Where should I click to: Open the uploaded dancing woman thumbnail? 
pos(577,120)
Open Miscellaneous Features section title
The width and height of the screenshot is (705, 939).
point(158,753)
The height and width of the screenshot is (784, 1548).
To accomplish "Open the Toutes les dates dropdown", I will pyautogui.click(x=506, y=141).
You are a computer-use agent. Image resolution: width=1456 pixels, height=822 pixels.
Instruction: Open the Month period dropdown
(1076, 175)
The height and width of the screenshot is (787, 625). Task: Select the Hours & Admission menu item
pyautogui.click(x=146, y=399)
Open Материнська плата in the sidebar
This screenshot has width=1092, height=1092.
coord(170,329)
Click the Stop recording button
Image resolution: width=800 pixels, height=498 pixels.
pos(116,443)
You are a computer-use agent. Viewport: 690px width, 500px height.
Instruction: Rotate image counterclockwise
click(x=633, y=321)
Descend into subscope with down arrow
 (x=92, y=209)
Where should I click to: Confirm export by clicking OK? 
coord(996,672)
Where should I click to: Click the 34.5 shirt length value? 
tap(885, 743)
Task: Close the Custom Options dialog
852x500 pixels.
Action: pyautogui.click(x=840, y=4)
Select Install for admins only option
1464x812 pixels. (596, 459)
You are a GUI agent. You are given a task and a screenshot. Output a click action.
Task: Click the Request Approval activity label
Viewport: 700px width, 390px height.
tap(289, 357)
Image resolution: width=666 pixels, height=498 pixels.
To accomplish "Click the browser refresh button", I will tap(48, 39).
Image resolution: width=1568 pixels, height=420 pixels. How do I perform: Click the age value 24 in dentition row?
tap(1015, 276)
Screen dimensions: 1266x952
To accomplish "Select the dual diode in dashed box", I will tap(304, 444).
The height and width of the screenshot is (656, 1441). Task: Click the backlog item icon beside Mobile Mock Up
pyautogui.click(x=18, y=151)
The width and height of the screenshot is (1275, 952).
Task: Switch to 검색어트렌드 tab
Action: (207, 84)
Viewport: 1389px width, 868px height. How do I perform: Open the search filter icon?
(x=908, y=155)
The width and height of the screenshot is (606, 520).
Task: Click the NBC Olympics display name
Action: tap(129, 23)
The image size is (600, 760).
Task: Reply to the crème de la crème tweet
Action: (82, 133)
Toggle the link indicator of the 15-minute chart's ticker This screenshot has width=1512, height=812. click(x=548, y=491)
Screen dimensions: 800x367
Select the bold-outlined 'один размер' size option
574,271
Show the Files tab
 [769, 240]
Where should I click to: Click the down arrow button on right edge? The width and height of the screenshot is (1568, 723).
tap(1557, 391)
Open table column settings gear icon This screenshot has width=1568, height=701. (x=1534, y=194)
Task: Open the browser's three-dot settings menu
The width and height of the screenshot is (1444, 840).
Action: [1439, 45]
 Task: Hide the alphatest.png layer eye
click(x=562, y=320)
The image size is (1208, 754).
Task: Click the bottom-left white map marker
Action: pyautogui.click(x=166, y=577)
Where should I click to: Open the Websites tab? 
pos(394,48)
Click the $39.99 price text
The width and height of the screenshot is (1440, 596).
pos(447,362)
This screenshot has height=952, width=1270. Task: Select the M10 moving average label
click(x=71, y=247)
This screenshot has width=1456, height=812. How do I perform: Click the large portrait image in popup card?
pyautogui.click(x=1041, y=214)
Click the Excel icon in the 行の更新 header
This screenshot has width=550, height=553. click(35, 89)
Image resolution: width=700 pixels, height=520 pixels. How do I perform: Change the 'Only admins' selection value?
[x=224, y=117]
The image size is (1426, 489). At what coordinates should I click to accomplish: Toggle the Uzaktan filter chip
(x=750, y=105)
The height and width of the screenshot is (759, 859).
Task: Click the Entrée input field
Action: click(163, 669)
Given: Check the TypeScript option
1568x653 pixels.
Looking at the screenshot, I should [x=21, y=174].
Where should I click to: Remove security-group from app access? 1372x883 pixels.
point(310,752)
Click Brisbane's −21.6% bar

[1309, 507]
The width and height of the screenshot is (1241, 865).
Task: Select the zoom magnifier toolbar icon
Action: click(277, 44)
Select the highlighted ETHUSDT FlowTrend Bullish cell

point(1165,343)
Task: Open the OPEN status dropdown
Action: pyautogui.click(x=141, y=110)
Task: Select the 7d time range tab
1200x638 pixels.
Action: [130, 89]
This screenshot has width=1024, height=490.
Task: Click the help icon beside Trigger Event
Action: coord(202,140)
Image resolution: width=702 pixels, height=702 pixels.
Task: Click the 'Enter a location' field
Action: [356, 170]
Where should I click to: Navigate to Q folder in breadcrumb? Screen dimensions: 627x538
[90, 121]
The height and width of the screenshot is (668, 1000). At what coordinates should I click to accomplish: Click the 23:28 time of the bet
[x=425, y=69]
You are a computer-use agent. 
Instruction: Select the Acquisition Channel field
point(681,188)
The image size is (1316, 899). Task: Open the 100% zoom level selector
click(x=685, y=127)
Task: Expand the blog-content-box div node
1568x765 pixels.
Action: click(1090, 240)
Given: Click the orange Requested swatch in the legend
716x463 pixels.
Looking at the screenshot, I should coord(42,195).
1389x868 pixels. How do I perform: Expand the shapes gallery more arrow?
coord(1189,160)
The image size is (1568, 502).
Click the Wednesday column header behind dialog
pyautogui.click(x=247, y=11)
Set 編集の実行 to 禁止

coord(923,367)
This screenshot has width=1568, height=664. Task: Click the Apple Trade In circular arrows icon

*-*-*

(Description of the task) Copy all the rows again, swapping "Instruction:" for "Goal:" and leaving everything else as it is.

(Result of this exercise)
Where should I click to: Open the uploaded dancing woman thumbnail? 
pos(577,120)
Open Miscellaneous Features section title
The width and height of the screenshot is (705, 939).
point(158,753)
The height and width of the screenshot is (784, 1548).
To accomplish "Open the Toutes les dates dropdown", I will pyautogui.click(x=506, y=141).
You are a computer-use agent. Image resolution: width=1456 pixels, height=822 pixels.
Goal: Open the Month period dropdown
(1076, 175)
The height and width of the screenshot is (787, 625). Task: Select the Hours & Admission menu item
pyautogui.click(x=146, y=399)
Open Материнська плата in the sidebar
This screenshot has width=1092, height=1092.
coord(170,329)
Click the Stop recording button
Image resolution: width=800 pixels, height=498 pixels.
pos(116,443)
You are a computer-use agent. Viewport: 690px width, 500px height.
Goal: Rotate image counterclockwise
click(x=633, y=321)
Descend into subscope with down arrow
 (x=92, y=209)
Where should I click to: Confirm export by clicking OK? 
coord(996,672)
Where should I click to: Click the 34.5 shirt length value? 
tap(885, 743)
Task: Close the Custom Options dialog
852x500 pixels.
Action: pyautogui.click(x=840, y=4)
Select Install for admins only option
1464x812 pixels. (596, 459)
You are a GUI agent. You are given a task and a screenshot. Output a click action.
Task: Click the Request Approval activity label
Viewport: 700px width, 390px height.
tap(289, 357)
Image resolution: width=666 pixels, height=498 pixels.
To accomplish "Click the browser refresh button", I will tap(48, 39).
Image resolution: width=1568 pixels, height=420 pixels. How do I perform: Click the age value 24 in dentition row?
tap(1015, 276)
Screen dimensions: 1266x952
To accomplish "Select the dual diode in dashed box", I will tap(304, 444).
The height and width of the screenshot is (656, 1441). Task: Click the backlog item icon beside Mobile Mock Up
pyautogui.click(x=18, y=151)
The width and height of the screenshot is (1275, 952).
Task: Switch to 검색어트렌드 tab
Action: (207, 84)
Viewport: 1389px width, 868px height. How do I perform: Open the search filter icon?
(x=908, y=155)
The width and height of the screenshot is (606, 520).
Task: Click the NBC Olympics display name
Action: tap(129, 23)
The image size is (600, 760).
Task: Reply to the crème de la crème tweet
Action: (82, 133)
Toggle the link indicator of the 15-minute chart's ticker This screenshot has width=1512, height=812. click(x=548, y=491)
Screen dimensions: 800x367
Select the bold-outlined 'один размер' size option
574,271
Show the Files tab
 [769, 240]
Where should I click to: Click the down arrow button on right edge? The width and height of the screenshot is (1568, 723).
tap(1557, 391)
Open table column settings gear icon This screenshot has width=1568, height=701. (x=1534, y=194)
Task: Open the browser's three-dot settings menu
The width and height of the screenshot is (1444, 840).
Action: [1439, 45]
 Task: Hide the alphatest.png layer eye
click(x=562, y=320)
The image size is (1208, 754).
Task: Click the bottom-left white map marker
Action: pyautogui.click(x=166, y=577)
Where should I click to: Open the Websites tab? 
pos(394,48)
Click the $39.99 price text
The width and height of the screenshot is (1440, 596).
pos(447,362)
This screenshot has height=952, width=1270. Task: Select the M10 moving average label
click(x=71, y=247)
This screenshot has width=1456, height=812. How do I perform: Click the large portrait image in popup card?
pyautogui.click(x=1041, y=214)
Click the Excel icon in the 行の更新 header
This screenshot has width=550, height=553. click(35, 89)
Image resolution: width=700 pixels, height=520 pixels. How do I perform: Change the 'Only admins' selection value?
[x=224, y=117]
The image size is (1426, 489). At what coordinates should I click to accomplish: Toggle the Uzaktan filter chip
(x=750, y=105)
The height and width of the screenshot is (759, 859).
Task: Click the Entrée input field
Action: click(163, 669)
Given: Check the TypeScript option
1568x653 pixels.
Looking at the screenshot, I should [x=21, y=174].
Where should I click to: Remove security-group from app access? 1372x883 pixels.
point(310,752)
Click Brisbane's −21.6% bar

[1309, 507]
The width and height of the screenshot is (1241, 865).
Task: Select the zoom magnifier toolbar icon
Action: click(277, 44)
Select the highlighted ETHUSDT FlowTrend Bullish cell

point(1165,343)
Task: Open the OPEN status dropdown
Action: pyautogui.click(x=141, y=110)
Task: Select the 7d time range tab
1200x638 pixels.
Action: [130, 89]
This screenshot has width=1024, height=490.
Task: Click the help icon beside Trigger Event
Action: coord(202,140)
Image resolution: width=702 pixels, height=702 pixels.
Task: Click the 'Enter a location' field
Action: [356, 170]
Where should I click to: Navigate to Q folder in breadcrumb? Screen dimensions: 627x538
[90, 121]
The height and width of the screenshot is (668, 1000). At what coordinates should I click to accomplish: Click the 23:28 time of the bet
[x=425, y=69]
You are a computer-use agent. 
Goal: Select the Acquisition Channel field
point(681,188)
The image size is (1316, 899). Task: Open the 100% zoom level selector
click(x=685, y=127)
Task: Expand the blog-content-box div node
1568x765 pixels.
Action: click(1090, 240)
Given: Click the orange Requested swatch in the legend
716x463 pixels.
Looking at the screenshot, I should coord(42,195).
1389x868 pixels. How do I perform: Expand the shapes gallery more arrow?
coord(1189,160)
The image size is (1568, 502).
Click the Wednesday column header behind dialog
pyautogui.click(x=247, y=11)
Set 編集の実行 to 禁止

coord(923,367)
This screenshot has width=1568, height=664. Task: Click the Apple Trade In circular arrows icon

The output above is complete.